> EXERCISE
The lines from the one holding "Given: Click the Grid View grid icon" to the end of the records below, exactly as written, are the only thing to return.

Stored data
▽

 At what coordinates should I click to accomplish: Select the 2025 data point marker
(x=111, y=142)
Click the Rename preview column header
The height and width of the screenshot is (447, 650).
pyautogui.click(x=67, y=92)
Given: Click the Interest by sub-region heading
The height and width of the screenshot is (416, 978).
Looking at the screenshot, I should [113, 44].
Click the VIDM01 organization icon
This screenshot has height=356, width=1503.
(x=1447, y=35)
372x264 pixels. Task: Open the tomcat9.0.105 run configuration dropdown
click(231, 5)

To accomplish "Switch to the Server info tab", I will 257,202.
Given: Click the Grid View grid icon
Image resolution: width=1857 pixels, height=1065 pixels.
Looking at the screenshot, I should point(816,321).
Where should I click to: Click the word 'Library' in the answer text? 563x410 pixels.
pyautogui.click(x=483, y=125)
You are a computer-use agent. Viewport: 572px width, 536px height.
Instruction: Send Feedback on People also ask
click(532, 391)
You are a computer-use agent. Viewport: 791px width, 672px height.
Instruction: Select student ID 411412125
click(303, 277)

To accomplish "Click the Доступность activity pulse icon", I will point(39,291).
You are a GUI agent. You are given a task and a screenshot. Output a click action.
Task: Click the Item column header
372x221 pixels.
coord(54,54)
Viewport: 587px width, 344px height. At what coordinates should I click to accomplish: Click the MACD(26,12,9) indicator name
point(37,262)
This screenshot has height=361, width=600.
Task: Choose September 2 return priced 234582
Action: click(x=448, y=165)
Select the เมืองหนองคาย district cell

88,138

△

> EXERCISE SOLUTION
Given: Click the Grid View grid icon
Image resolution: width=1857 pixels, height=1065 pixels.
Looking at the screenshot, I should point(816,321).
Where should I click to: Click the word 'Library' in the answer text? 563x410 pixels.
pyautogui.click(x=483, y=125)
You are a computer-use agent. Viewport: 572px width, 536px height.
Instruction: Send Feedback on People also ask
click(532, 391)
You are a computer-use agent. Viewport: 791px width, 672px height.
Instruction: Select student ID 411412125
click(303, 277)

To accomplish "Click the Доступность activity pulse icon", I will point(39,291).
You are a GUI agent. You are given a task and a screenshot. Output a click action.
Task: Click the Item column header
372x221 pixels.
coord(54,54)
Viewport: 587px width, 344px height. At what coordinates should I click to accomplish: Click the MACD(26,12,9) indicator name
point(37,262)
This screenshot has height=361, width=600.
Task: Choose September 2 return priced 234582
Action: click(x=448, y=165)
Select the เมืองหนองคาย district cell

88,138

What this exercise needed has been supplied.